On the morning of Sept. 11, 2011 Robert Cartagena, 20, and Tyshawn Brockington, 21, approached female high-school basketball star, Tayshana Murphy, in the courtyard of the General Ulysses S. Grant Houses in Morningside Heights, with nefarious motives in mind. Reports indicate that she fled from the scene, trying to escape the two young men.
Although she was athletic, she could not outrun them. They caught up to her, pulled out a nine-millimeter pistol and shot her three times, ending her life and dreams of playing in college and professional basketball.

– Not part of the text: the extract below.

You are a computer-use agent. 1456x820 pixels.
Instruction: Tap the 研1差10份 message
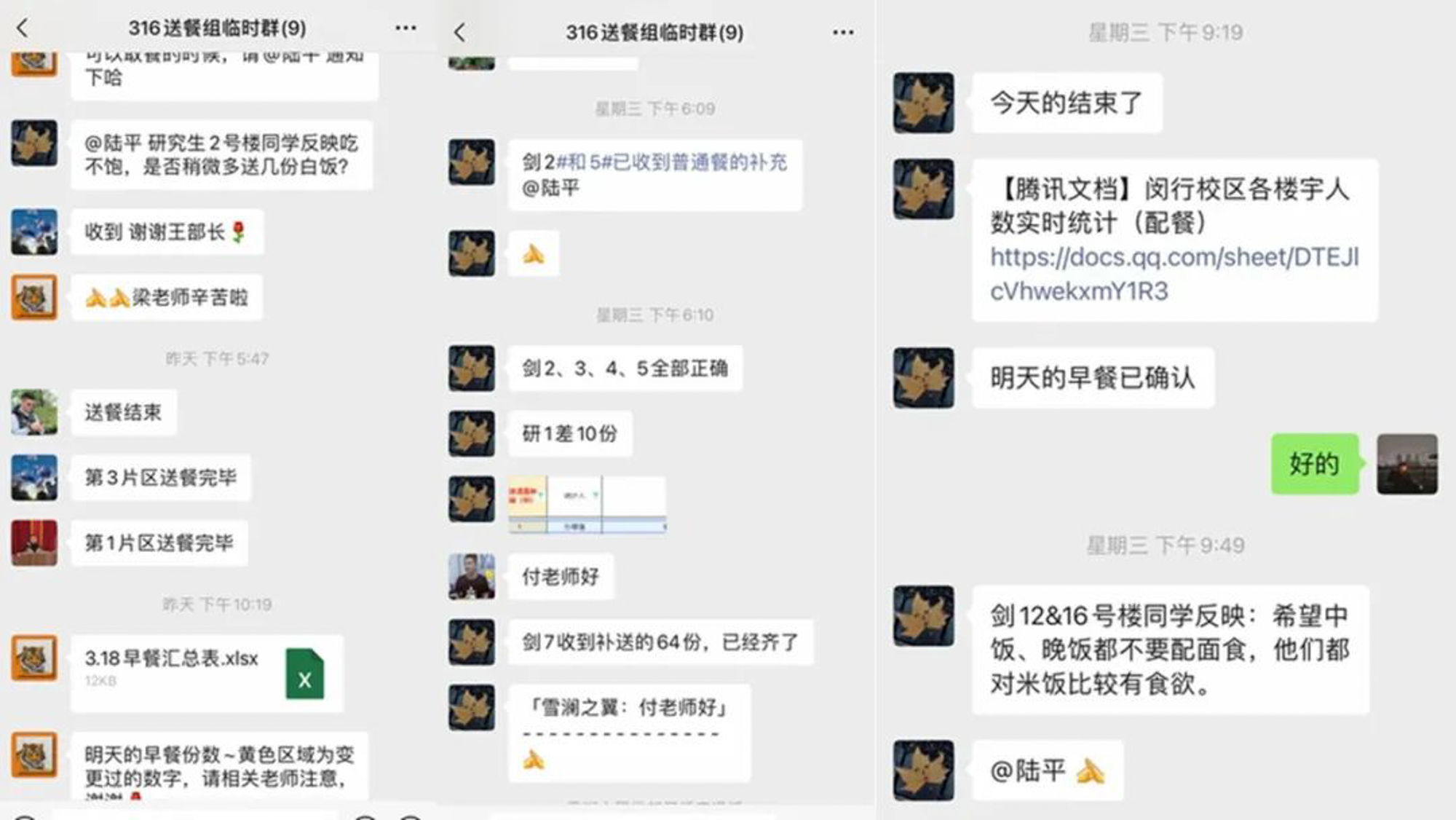click(x=570, y=433)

Reports indicate that the police discovered that Murphy became part of a troubling trend taking a hold of New York City.
Murphy was drawn into the wild life of street gangs, specifically, female gangs. The Harlem Hiltons, Hood Barbies, Billion Dolla Beauties, Gun Clappin Divas and 2 Gurl Gunnas, are just some of the female gangs that are emerging. Street gangs in this city are known for their gun-slinging and crack-dealing ways. It has got to make people wonder why females, and anyone else for that matter, are willing to form their own sets, crews, or gangs.
Young men and women from gang-ridden neighborhoods have a sense of being disenfranchised from the society at large, said Dr. Naftali Berrill. Dr. Berril is a forensic psychologist and is the director of the New York Center for Neuropsychology and Forensic Behavioral Science. He has years of experience dealing with crime and criminals and analyzing behavior.

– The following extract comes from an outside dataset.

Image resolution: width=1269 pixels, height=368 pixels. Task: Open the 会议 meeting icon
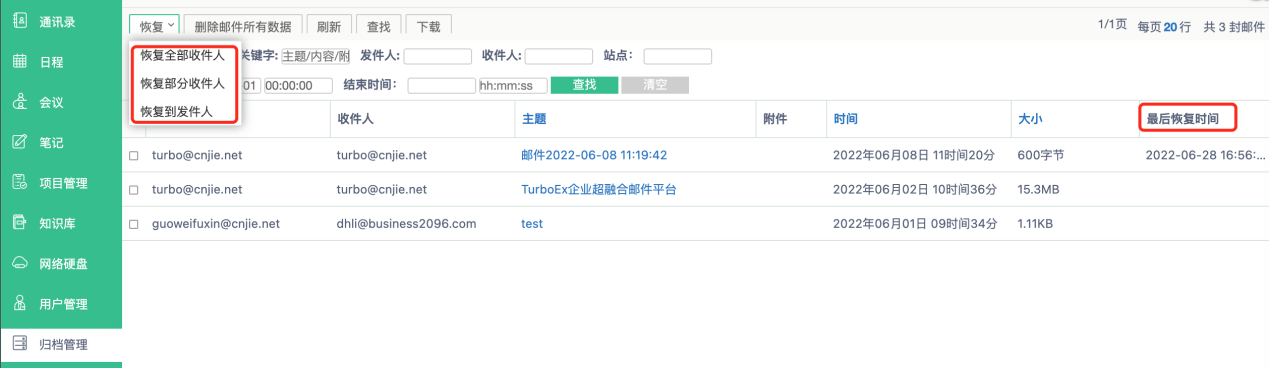click(19, 102)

A gang provides the affiliation. It bolsters their self-esteem, they have a ready-made group of people who seem to accept them, said Berril. Other experts in gang culture agree with Berril. They say that that young people are attracted to gangs because it provides them with a sense of identity.
The young are attracted to gangs because it provides people with a way of expressing themselves. The gang thing is just something they do to feel good about themselves, said Dr. Robert Gorot. Gorot is currently a professor of sociology at John Jay College. He has conducted extensive studies on gang life and culture. He recently wrote a book about gang life entitled Who You Claim: Performing Gang Identity in School and on the Streets.
Girls join gangs because they are repressed, said Gorot. Gorot explained that women can be a part of gangs in three different ways. They can act as add-ons. Add-ons perform tasks for the men in the gangs. They can hide drugs, guns, or drive the men around the city. However, Gorot said this could put some women in a dangerous position.
There could be a lot of abuse for women in these gangs, emotional, verbal and physical, said Gorot. Gorot also mentioned that women can also be seen as equal members in a gang, or form their own groups that are affiliated with other gangs. For example, the New York Post reported that the Gun Clappin Divas acted as an auxiliary for Gun Clappin Goonies, the gang that controls the Martin Luther King Towers.
The upsurge in female gang membership is one of the end results in a shift in society, said Berrill. Berrill said that women's continued independence drove them to earn respect, even in the inner-city.
The sex stereotype may not be holding up as it did in the past.
Murphy attended classes at Murry Bergtraum High School for Business Careers, where she lead her basketball team in assists. She was nicknamed Chicken because of her long legs. However, after class, the Post reported she would take part in gang brawls with guys and girls in the rival Manhattanville projects.
She was running with a crew and robbing people, says a community leader who knew her, reported the Post. She would hang with the girls and join the boys. It is hard to measure the extent and influence of girl gangs in the city. However, NYPD Assistant Commissioner Kevin O'Connor distributed a list of 45 street gangs running wild in north Manhattan. Ten of them were listed as all-female crews.
They can do what a lot boys and men do, said Burrell. It is not like they can't engage in criminal enterprises or social activities.
However, surprisingly, Gorot said that many gang-affiliated women are high achievers and perform well in school. He also said he believes that gang life could be a positive influence on females in urban societies.
When we think of kids in the inner city,we get blinders on. We tend to not grant them the same kind of license to make mistakes, which we grant to other teenagers, said Gorot. They find that they [gangs] are social movements and they provide a lot of street education. They provide something positive for young people to affiliate with.
However, in some gang-ridden neighborhoods, and for the victims--and the fallen members of such groups--this remains to be seen.
Especially for the family of Tayshana Murphy.